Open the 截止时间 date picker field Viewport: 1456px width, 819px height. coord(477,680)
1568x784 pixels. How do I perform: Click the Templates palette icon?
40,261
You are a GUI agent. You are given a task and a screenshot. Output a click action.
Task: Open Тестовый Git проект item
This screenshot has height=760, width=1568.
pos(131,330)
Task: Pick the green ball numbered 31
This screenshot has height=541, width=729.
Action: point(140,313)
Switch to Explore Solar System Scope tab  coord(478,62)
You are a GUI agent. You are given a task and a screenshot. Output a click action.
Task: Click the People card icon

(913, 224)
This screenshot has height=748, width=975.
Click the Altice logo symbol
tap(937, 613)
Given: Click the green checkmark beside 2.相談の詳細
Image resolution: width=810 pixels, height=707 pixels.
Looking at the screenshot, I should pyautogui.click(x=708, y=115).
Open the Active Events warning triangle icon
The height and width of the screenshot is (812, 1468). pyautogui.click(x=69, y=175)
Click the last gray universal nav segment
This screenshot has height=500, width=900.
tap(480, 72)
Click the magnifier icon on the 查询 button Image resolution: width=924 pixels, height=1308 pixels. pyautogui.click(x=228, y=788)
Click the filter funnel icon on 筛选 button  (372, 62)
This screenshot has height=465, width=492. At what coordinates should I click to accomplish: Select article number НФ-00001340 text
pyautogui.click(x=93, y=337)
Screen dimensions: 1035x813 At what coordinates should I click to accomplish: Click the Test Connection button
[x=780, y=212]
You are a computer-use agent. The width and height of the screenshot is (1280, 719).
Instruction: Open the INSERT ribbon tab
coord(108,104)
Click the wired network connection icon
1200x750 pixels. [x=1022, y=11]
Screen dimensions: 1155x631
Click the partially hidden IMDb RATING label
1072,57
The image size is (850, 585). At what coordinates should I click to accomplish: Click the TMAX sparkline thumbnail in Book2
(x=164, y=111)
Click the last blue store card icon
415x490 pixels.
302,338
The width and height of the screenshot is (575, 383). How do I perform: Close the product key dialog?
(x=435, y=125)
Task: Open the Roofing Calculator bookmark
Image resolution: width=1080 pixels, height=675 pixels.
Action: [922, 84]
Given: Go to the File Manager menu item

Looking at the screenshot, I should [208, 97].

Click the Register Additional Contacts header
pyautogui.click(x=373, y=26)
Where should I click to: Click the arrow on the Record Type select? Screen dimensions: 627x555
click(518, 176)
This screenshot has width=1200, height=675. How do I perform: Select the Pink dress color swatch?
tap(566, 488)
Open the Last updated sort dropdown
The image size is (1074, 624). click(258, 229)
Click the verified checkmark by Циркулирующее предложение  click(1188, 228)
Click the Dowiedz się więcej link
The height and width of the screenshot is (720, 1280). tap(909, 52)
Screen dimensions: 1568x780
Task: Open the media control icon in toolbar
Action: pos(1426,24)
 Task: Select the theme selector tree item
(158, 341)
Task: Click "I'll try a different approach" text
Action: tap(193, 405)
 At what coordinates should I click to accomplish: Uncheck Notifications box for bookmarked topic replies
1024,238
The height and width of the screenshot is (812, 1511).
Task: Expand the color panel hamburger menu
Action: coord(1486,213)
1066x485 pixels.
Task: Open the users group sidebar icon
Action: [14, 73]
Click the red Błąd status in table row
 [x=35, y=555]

--

YOUR OBJECTIVE: Repeat every one of the records above word for word, in the same order.

FINISHED TASK:
Open the 截止时间 date picker field Viewport: 1456px width, 819px height. coord(477,680)
1568x784 pixels. How do I perform: Click the Templates palette icon?
40,261
You are a GUI agent. You are given a task and a screenshot. Output a click action.
Task: Open Тестовый Git проект item
This screenshot has height=760, width=1568.
pos(131,330)
Task: Pick the green ball numbered 31
This screenshot has height=541, width=729.
Action: point(140,313)
Switch to Explore Solar System Scope tab  coord(478,62)
You are a GUI agent. You are given a task and a screenshot. Output a click action.
Task: Click the People card icon

(913, 224)
This screenshot has height=748, width=975.
Click the Altice logo symbol
tap(937, 613)
Given: Click the green checkmark beside 2.相談の詳細
Image resolution: width=810 pixels, height=707 pixels.
Looking at the screenshot, I should pyautogui.click(x=708, y=115).
Open the Active Events warning triangle icon
The height and width of the screenshot is (812, 1468). pyautogui.click(x=69, y=175)
Click the last gray universal nav segment
This screenshot has height=500, width=900.
tap(480, 72)
Click the magnifier icon on the 查询 button Image resolution: width=924 pixels, height=1308 pixels. pyautogui.click(x=228, y=788)
Click the filter funnel icon on 筛选 button  (372, 62)
This screenshot has height=465, width=492. At what coordinates should I click to accomplish: Select article number НФ-00001340 text
pyautogui.click(x=93, y=337)
Screen dimensions: 1035x813 At what coordinates should I click to accomplish: Click the Test Connection button
[x=780, y=212]
You are a computer-use agent. The width and height of the screenshot is (1280, 719).
Instruction: Open the INSERT ribbon tab
coord(108,104)
Click the wired network connection icon
1200x750 pixels. [x=1022, y=11]
Screen dimensions: 1155x631
Click the partially hidden IMDb RATING label
1072,57
The image size is (850, 585). At what coordinates should I click to accomplish: Click the TMAX sparkline thumbnail in Book2
(x=164, y=111)
Click the last blue store card icon
415x490 pixels.
302,338
The width and height of the screenshot is (575, 383). How do I perform: Close the product key dialog?
(x=435, y=125)
Task: Open the Roofing Calculator bookmark
Image resolution: width=1080 pixels, height=675 pixels.
Action: [922, 84]
Given: Go to the File Manager menu item

Looking at the screenshot, I should [208, 97].

Click the Register Additional Contacts header
pyautogui.click(x=373, y=26)
Where should I click to: Click the arrow on the Record Type select? Screen dimensions: 627x555
click(518, 176)
This screenshot has width=1200, height=675. How do I perform: Select the Pink dress color swatch?
tap(566, 488)
Open the Last updated sort dropdown
The image size is (1074, 624). click(258, 229)
Click the verified checkmark by Циркулирующее предложение  click(1188, 228)
Click the Dowiedz się więcej link
The height and width of the screenshot is (720, 1280). tap(909, 52)
Screen dimensions: 1568x780
Task: Open the media control icon in toolbar
Action: pos(1426,24)
 Task: Select the theme selector tree item
(158, 341)
Task: Click "I'll try a different approach" text
Action: tap(193, 405)
 At what coordinates should I click to accomplish: Uncheck Notifications box for bookmarked topic replies
1024,238
The height and width of the screenshot is (812, 1511).
Task: Expand the color panel hamburger menu
Action: coord(1486,213)
1066x485 pixels.
Task: Open the users group sidebar icon
Action: [14, 73]
Click the red Błąd status in table row
 [x=35, y=555]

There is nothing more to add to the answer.